Please write out the listing below again, swapping "coordinate" for "location" everywhere and leaving everything else as it is. Leave the pictures out of your answer.

Page and screen pointing data
..........

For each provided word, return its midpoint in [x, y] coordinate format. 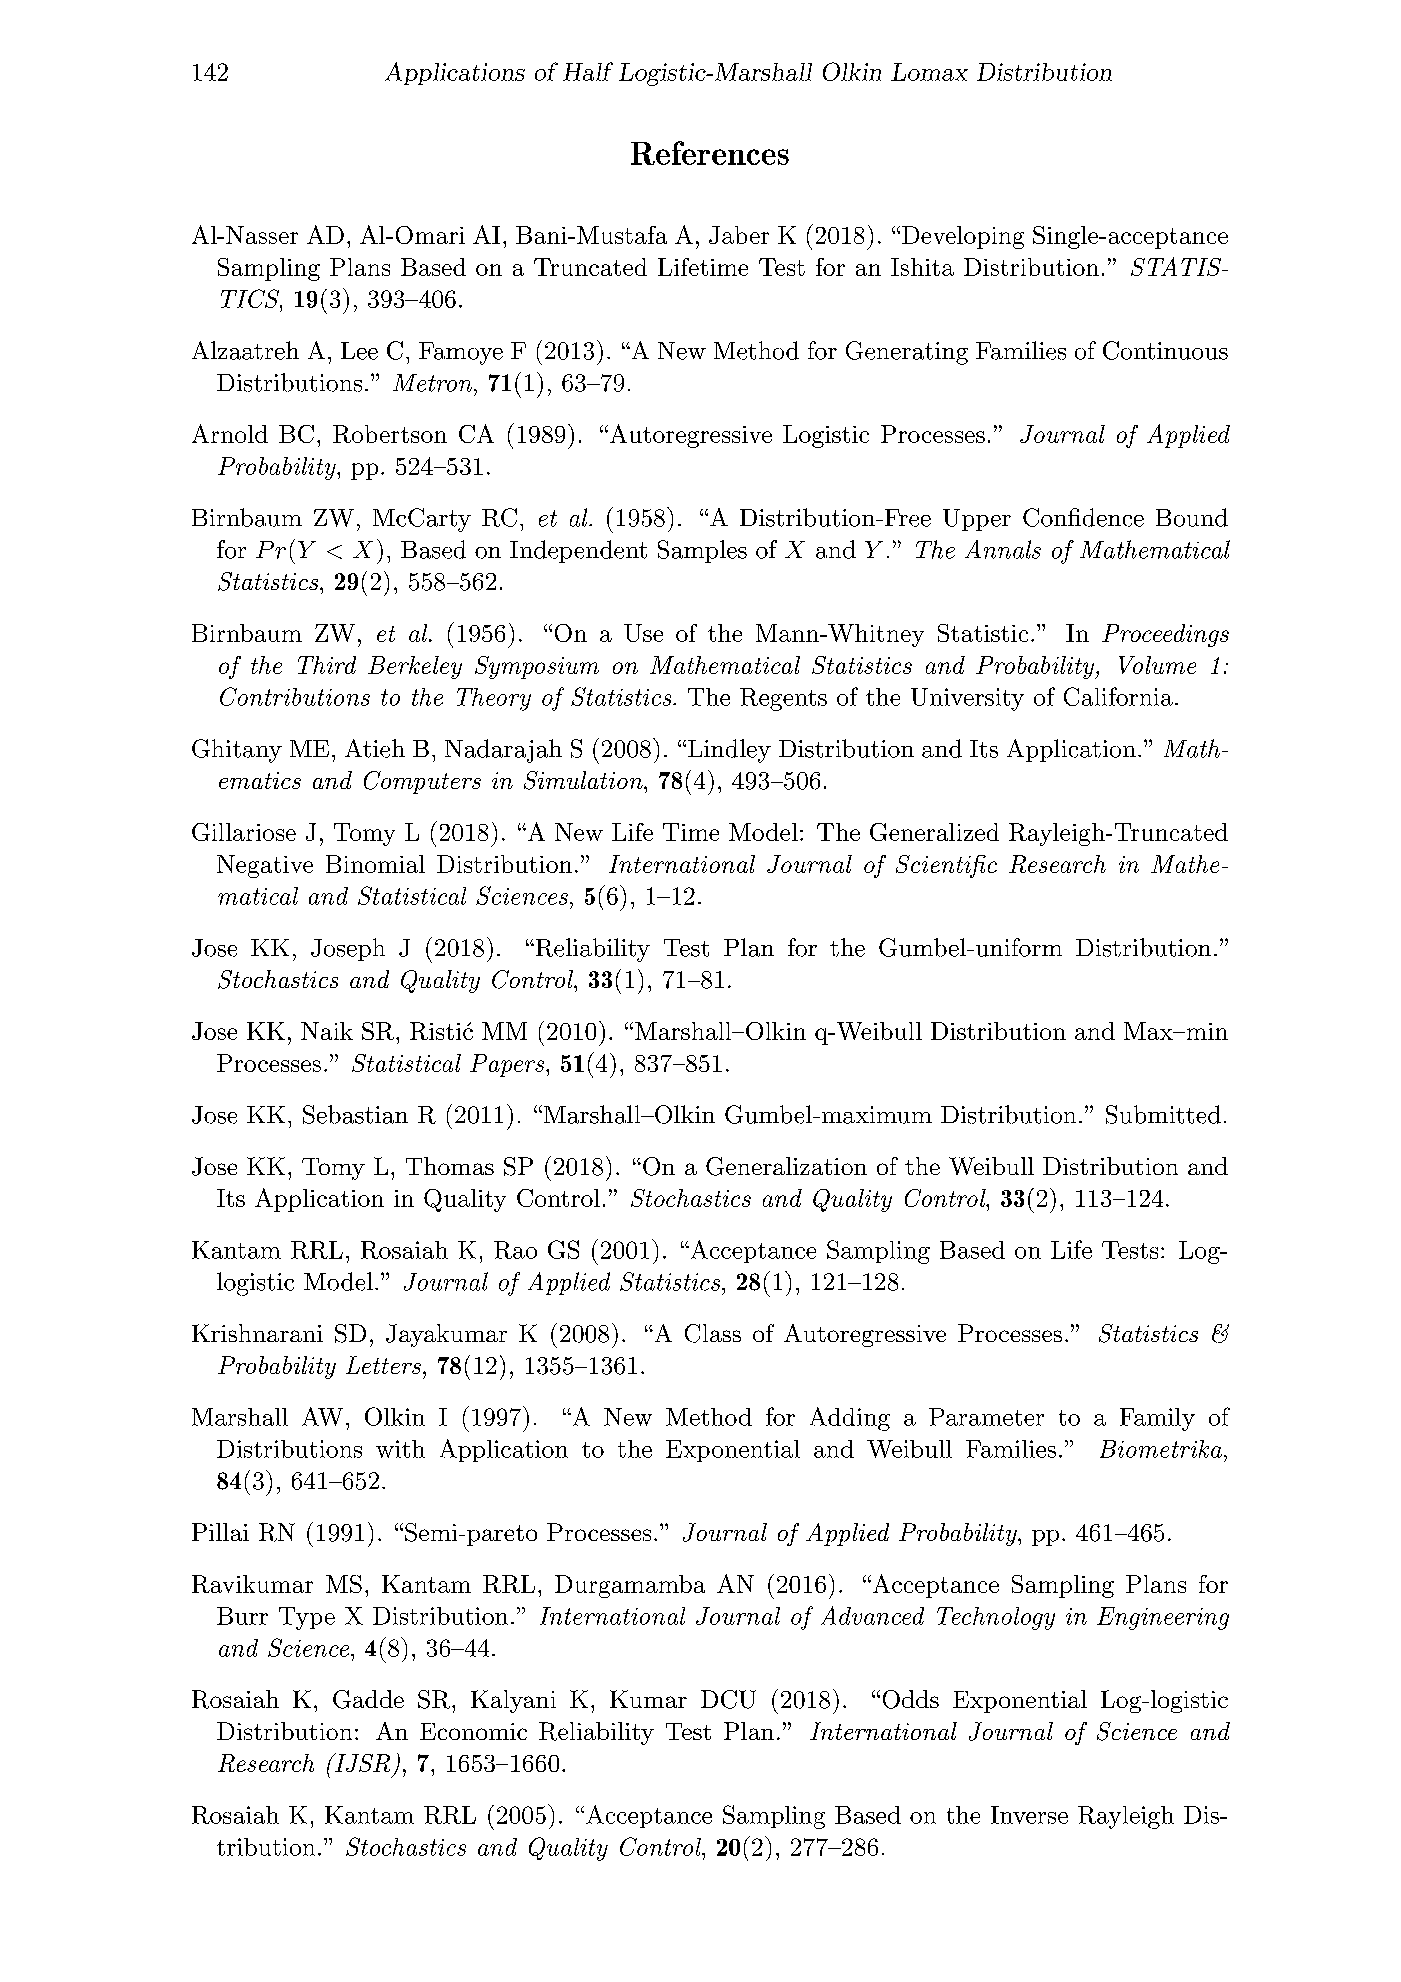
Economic [473, 1731]
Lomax [929, 72]
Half [588, 71]
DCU [728, 1699]
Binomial [375, 864]
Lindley [728, 751]
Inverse [1029, 1815]
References [710, 153]
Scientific [946, 866]
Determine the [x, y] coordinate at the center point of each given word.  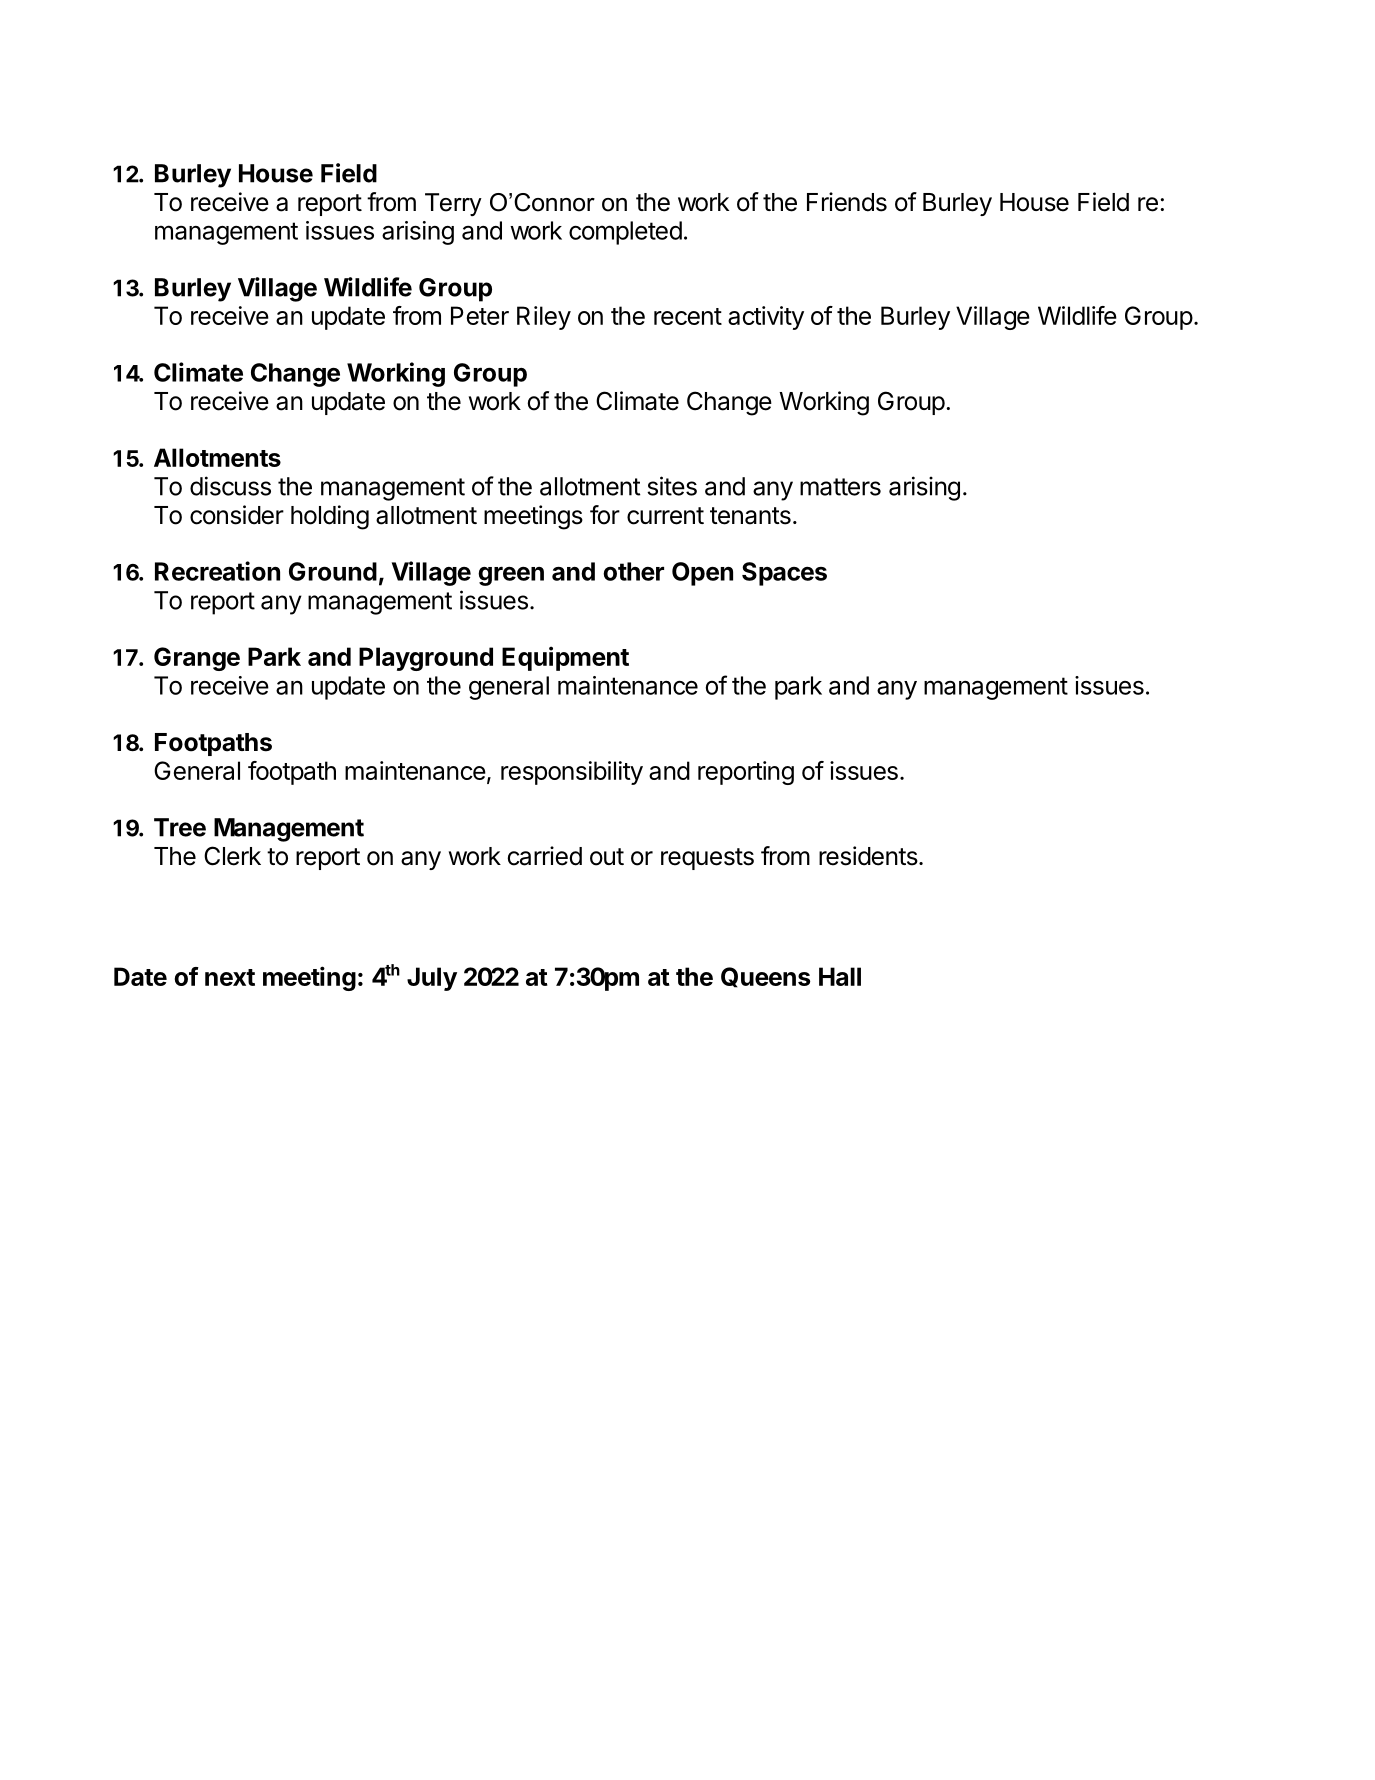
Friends [847, 202]
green [511, 576]
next [230, 977]
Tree [180, 827]
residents [868, 856]
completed [625, 233]
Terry [453, 204]
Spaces [784, 574]
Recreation [217, 571]
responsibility [572, 773]
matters [840, 487]
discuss [230, 486]
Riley [544, 318]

..........

Exercise answer:
For each provided word, return its midpoint in [x, y] location format. 
Economic [473, 1731]
Lomax [929, 72]
Half [588, 71]
DCU [728, 1699]
Binomial [375, 864]
Lindley [728, 751]
Inverse [1029, 1815]
References [710, 153]
Scientific [946, 866]
Determine the [x, y] location at the center point of each given word.  
Friends [847, 202]
green [511, 576]
next [230, 977]
Tree [180, 827]
residents [868, 856]
completed [625, 233]
Terry [453, 204]
Spaces [784, 574]
Recreation [217, 571]
responsibility [572, 773]
matters [840, 487]
discuss [230, 486]
Riley [544, 318]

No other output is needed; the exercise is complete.